Пара следов напоследок

We use cookies. Read the Privacy and Cookie Policy

Пара следов напоследок

Естественно, текст куда богаче. Помимо всего прочего, он насквозь литературен, аллюзивен до крайности. Спектр — от предромантической литературы конца XVIII века и сюжетики «арабских ночей» до изысков рубежа веков, экзотикой баловавшегося не меньше, а может, даже и больше, чем романтики. В общем — весь, как и было обещано, XIX век. Литературные пародии на романтиков «второго ряда» типа Джорджа Дарли — только верхушка айсберга, хотя и она богата смыслами в контексте первых двух романов. Есть — явно — Байрон, «Восточные поэмы». В «Гяуре», если помните, молодой гяур, то бишь европеец, иноверец, соблазняет некую Лейлу, молодую жену старого, или не очень старого, Гассана.
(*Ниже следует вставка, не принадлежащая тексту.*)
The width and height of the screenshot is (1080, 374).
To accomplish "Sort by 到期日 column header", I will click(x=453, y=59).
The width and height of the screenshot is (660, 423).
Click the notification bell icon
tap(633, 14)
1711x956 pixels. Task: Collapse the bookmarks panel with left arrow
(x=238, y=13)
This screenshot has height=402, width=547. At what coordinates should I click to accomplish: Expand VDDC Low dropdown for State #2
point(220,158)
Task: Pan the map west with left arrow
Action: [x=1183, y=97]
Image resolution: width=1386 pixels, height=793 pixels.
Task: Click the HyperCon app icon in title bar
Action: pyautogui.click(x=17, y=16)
Лейлу бросают в море, где она, зашитая в мешок (ну чем не идеал чадры?), тихо тонет, совсем как Лейла Хознани в безумии своем, раздавленная злою шуткой Города. Гассан же гибнет от руки гяура — но ведь и Наруз считает Маунтолива прямым виновником смерти отца. Кроме того, и в прихотливой фрагментарной композиции «Гяура» есть любопытные совпадения с техникой Даррелла. «Корсар» и «Лара» — еще два лыка в строку. В «Ларе» — та самая подруга мужчины, за голову которого обещана награда, да и в «Корсаре» есть на что взглянуть. Достанет и того, что Нессим в какой-то момент именно корсаром видится Жюстин. Байрон — некий архетип английского романтизма, мог ли Даррелл пройти мимо?

Стоит обратить внимание и на упоминаемые в тексте — эдак походя — имена и названия. Персуордену, попавшему на праздник в пустыне, при виде всей тамошней избыточной во всех смыслах слова пышности приходит на память «Ватек» Уильяма Бекфорда. И дело, очевидно, не просто в пышности стиля и восточной готической экзотике этого текста. Сюжет о матери-колдунье, толкающей сына-халифа на всяческие авантюры, и о любовнице, готовой идти за повелителем своим хоть в ад, — ничего не напоминает? Ведь идею о Лейле как «движущей силе» заговора исподволь внушил Маунтоливу именно Персуорден. А если вспомнить, чем кончается «Ватек», да сравнить с финалом сюжета Нессим — Жюстин в «Клеа» — то-то будет интересно.

Бертон, сэр Ричард Френсис Бертон, тоже является ненавязчивым призраком — не просто так. Другую подобную фигуру, столь логичную в контексте «Маунтолива», придумать трудно. Вот разве что Лоренс Аравийский придет еще на ум. Путешественник, объехавший весь мир и ставший для викторианской Англии неким символом бесстрашного белого исследователя, рыцаря, естественно, без страха и упрека. Дипломат, бывший консулом не где-нибудь, а в Дамаске. Автор первого полного перевода «Тысячи и одной ночи» на английский язык, заслужившего, как говорят, восторженные отклики арабских ученых. Литератор — с густым, псевдоелизаветинским барочным стилем. Авантюрист — первый европеец, проникший в Мекку, и прочая, прочая, прочая.

И прочая, прочая, прочая.

Закончу одним невиннейшим по сути своей вопросом — к чему бы такая эрудированность в тексте, следующем старательно (начать хотя бы со стиля — прочитайте еще раз первую фразу) канонам классического романа воспитания образца XIX века?

P. S. Шестнадцать в Таро — цифра Падающей Башни.